→ **Page excerpt**
The Laminator ate my Routesheet: Beyond the Dales We Know 300 km helper’s ride

21/04/18

 

I’d left myself some things to keep me occupied the evening before the ride (or you could consider that I’d left somethings until the last minute), so it was that I was laminating the route sheets. The first one got stuck inside.  I could have gone back in to work, printed it out again and used the work laminator but the thought of going back there again, especially on a Friday evening, was too much. Fortunately I had (a) a spare paper copy (although half the size so reading it might be challenging) and (b) a bar bag with waterproof map case. When it had cooled down I took the bloody thing apart and retrieved the unusably-crumpled sheet, but I didn’t want to risk the others through it at this point.   So all was well apart from the fact that I’d have extra, unattractive, luggage, and the final stage which would be ridden in the dark would rely on rather small font. I took maps as a back-up anyway but marked on this final stage in case.

Laminator

I rode this last year and this time Dean had asked if I would stamp cards at the Markington checkpoint, so this was ridden as a helper’s ride; effectively a perm in the fortnight before the event. To aid logistics I opted to start and finish at Ilkley, which is the closet point to Leeds. My aim was to get back in time for the last train home (I did NOT want to be tackling the Cow and Calf/Otley Chevin/Pool Bank in the dark with 300 km in my legs to get home). Some planning based on 20 kph riding and realistic but not too generous stops meant that I’d have to leave home at 4 am. I re-wrote the route sheets to make home – Ilkley part of the ride, and re-set the distance to zero at the start of each stage, which I’d found beneficial on LEL.

→ **Data shown**
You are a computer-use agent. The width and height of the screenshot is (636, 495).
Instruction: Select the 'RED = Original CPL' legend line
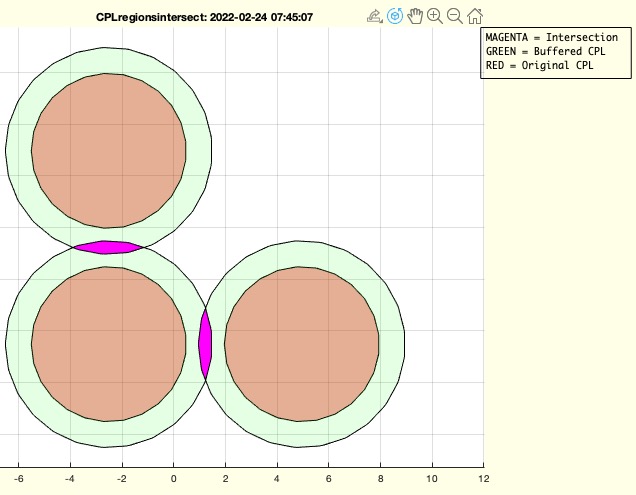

→ **Task 1**
In the ride report, rewrite the paragraph beginning "I rode this last year" as a short bulleted list that keeps its main facts.
→ **Task 2**
Transcribe the part of the ride report starting with "I rode this" and going on through "beneficial on LEL.".

→ **Reply 1**
- I rode this last year; this time Dean asked me to stamp cards at the Markington checkpoint, so this was a helper's ride, effectively a perm in the fortnight before the event.
- I started and finished at Ilkley, the closest point to Leeds, to make logistics easier.
- The aim was to catch the last train home rather than ride the Cow and Calf, Otley Chevin and Pool Bank in the dark with 300 km in my legs.
- Planning at 20 kph with realistic stops meant leaving home at 4 am.
- I rewrote the route sheets to include the home–Ilkley part and reset the distance to zero at the start of each stage, which had helped on LEL.

→ **Reply 2**
I rode this last year and this time Dean had asked if I would stamp cards at the Markington checkpoint, so this was ridden as a helper’s ride; effectively a perm in the fortnight before the event. To aid logistics I opted to start and finish at Ilkley, which is the closet point to Leeds. My aim was to get back in time for the last train home (I did NOT want to be tackling the Cow and Calf/Otley Chevin/Pool Bank in the dark with 300 km in my legs to get home). Some planning based on 20 kph riding and realistic but not too generous stops meant that I’d have to leave home at 4 am. I re-wrote the route sheets to make home – Ilkley part of the ride, and re-set the distance to zero at the start of each stage, which I’d found beneficial on LEL.